## Directions for this task:
Below are some entries. Repeat exactly the lines from the one with "Task: Go to the first record" through the one with "Image resolution: width=495", and only those.

■ ■ ■ ■

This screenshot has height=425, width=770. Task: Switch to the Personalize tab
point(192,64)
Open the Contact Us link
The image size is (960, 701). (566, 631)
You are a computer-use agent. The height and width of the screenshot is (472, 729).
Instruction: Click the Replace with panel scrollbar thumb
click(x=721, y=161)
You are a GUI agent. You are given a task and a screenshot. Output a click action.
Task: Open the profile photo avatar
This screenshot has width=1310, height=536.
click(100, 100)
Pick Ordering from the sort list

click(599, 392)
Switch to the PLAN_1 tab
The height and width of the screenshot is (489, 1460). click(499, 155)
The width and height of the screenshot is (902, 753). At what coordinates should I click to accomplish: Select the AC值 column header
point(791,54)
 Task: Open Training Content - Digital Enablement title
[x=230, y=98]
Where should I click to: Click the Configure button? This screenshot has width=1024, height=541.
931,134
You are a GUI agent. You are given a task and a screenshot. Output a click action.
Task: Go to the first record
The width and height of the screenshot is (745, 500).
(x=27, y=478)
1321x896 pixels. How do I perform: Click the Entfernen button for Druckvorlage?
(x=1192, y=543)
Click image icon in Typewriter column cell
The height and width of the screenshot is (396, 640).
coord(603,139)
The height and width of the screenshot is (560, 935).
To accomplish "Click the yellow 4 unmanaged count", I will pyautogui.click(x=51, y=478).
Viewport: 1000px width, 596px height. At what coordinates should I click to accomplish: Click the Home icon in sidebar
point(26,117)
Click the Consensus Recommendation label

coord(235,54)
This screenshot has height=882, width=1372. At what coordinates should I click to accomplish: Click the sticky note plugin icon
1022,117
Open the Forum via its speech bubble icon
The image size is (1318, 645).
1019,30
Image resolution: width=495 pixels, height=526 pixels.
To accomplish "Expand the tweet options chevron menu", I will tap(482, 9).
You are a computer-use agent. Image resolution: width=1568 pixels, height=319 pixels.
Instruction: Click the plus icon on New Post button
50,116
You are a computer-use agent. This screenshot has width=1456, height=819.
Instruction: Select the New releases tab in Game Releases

■ ■ ■ ■

## Written answer:
Task: Go to the first record
The width and height of the screenshot is (745, 500).
(x=27, y=478)
1321x896 pixels. How do I perform: Click the Entfernen button for Druckvorlage?
(x=1192, y=543)
Click image icon in Typewriter column cell
The height and width of the screenshot is (396, 640).
coord(603,139)
The height and width of the screenshot is (560, 935).
To accomplish "Click the yellow 4 unmanaged count", I will pyautogui.click(x=51, y=478).
Viewport: 1000px width, 596px height. At what coordinates should I click to accomplish: Click the Home icon in sidebar
point(26,117)
Click the Consensus Recommendation label

coord(235,54)
This screenshot has height=882, width=1372. At what coordinates should I click to accomplish: Click the sticky note plugin icon
1022,117
Open the Forum via its speech bubble icon
The image size is (1318, 645).
1019,30
Image resolution: width=495 pixels, height=526 pixels.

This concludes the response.